_REQUISITOS DO EXERCÍCIO_. Resuma em duas frases o excerto sobre as agências de rating.

A importância destas empresas privadas que avaliam o risco de empresas e estados é central na vida financeira e económica actual, mas levanta muitas questões. Com a ajuda do analista de mercados Pedro Lino e do economista Nuno Teles, a Renascença tenta dar resposta a algumas das dúvidas mais recorrentes sobre as “quatro grandes” agências de rating.

O que é uma agência de notação financeira?

É uma empresa que avalia o risco de outras empresas ou países. As agências de rating têm um papel muito importante nos mercados financeiros, nos últimos anos, dada a emergência de mercados em que se compram e vendem títulos de empresas, de dívidas e derivados.

Para que são necessárias?

Para os investidores é essencial ter uma noção do risco de uma empresa em relação a outras ou até de o risco relativamente ao futuro. Ao emprestar dinheiro às empresas e aos países, o investidor pretende ter de volta o capital. Os títulos de dívida das empresas e dos países podem ser assim comparados pelos investidores, tendo em conta o risco. Quanto mais arriscados os investimentos, maior a taxa de juro que o devedor pagará. É através destas análises que os investidores decidem se investem ou não.

_DADOS BRUTOS_.
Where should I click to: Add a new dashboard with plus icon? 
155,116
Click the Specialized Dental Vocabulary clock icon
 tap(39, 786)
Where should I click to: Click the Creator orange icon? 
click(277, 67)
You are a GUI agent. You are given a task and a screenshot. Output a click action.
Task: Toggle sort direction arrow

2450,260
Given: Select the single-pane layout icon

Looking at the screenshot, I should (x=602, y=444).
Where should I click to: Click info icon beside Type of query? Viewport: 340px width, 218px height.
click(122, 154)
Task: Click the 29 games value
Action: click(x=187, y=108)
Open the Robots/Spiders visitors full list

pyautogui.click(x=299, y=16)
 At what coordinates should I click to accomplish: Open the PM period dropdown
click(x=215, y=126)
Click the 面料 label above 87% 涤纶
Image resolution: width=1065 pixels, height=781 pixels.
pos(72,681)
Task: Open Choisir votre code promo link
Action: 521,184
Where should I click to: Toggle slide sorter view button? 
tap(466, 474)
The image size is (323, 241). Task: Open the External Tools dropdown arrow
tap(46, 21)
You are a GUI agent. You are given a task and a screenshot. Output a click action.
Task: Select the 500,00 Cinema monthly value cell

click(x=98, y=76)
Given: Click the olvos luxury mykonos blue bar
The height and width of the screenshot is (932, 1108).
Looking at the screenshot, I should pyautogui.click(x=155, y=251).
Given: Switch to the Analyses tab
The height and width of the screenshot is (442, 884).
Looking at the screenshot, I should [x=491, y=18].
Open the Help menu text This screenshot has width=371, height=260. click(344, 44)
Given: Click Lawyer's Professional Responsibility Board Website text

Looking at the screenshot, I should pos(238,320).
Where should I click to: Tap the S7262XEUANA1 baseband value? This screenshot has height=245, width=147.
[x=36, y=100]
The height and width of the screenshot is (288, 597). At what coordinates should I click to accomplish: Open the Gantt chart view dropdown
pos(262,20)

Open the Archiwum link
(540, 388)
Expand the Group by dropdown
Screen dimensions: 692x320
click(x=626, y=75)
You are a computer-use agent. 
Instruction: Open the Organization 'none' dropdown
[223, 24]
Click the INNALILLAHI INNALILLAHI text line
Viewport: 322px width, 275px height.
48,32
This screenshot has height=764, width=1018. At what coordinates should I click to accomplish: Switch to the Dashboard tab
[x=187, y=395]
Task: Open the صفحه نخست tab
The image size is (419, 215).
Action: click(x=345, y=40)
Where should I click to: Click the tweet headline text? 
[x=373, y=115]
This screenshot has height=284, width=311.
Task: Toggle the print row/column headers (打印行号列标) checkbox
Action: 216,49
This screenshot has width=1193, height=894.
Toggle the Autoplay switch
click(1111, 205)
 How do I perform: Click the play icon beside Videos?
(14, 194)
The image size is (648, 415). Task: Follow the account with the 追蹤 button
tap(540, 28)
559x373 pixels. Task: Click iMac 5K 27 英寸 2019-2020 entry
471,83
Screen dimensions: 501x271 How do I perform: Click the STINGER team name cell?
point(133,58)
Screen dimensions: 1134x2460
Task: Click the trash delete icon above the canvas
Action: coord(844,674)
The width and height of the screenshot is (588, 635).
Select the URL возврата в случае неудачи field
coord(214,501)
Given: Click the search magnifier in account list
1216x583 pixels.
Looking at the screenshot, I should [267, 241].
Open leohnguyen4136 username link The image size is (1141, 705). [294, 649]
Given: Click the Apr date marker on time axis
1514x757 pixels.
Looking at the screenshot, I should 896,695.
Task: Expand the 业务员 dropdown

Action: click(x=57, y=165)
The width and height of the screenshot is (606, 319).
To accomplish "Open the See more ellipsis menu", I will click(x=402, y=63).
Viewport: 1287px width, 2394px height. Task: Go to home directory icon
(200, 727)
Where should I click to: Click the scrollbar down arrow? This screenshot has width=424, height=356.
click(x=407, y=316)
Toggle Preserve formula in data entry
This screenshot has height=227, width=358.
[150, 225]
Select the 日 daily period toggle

_RESPOSTA ESCRITA_. As agências de notação financeira são empresas privadas que avaliam o risco de outras empresas ou de países e têm um papel central nos mercados financeiros. Os investidores usam essas avaliações para comparar títulos de dívida e decidir se investem, sabendo que quanto maior o risco, maior a taxa de juro que o devedor pagará.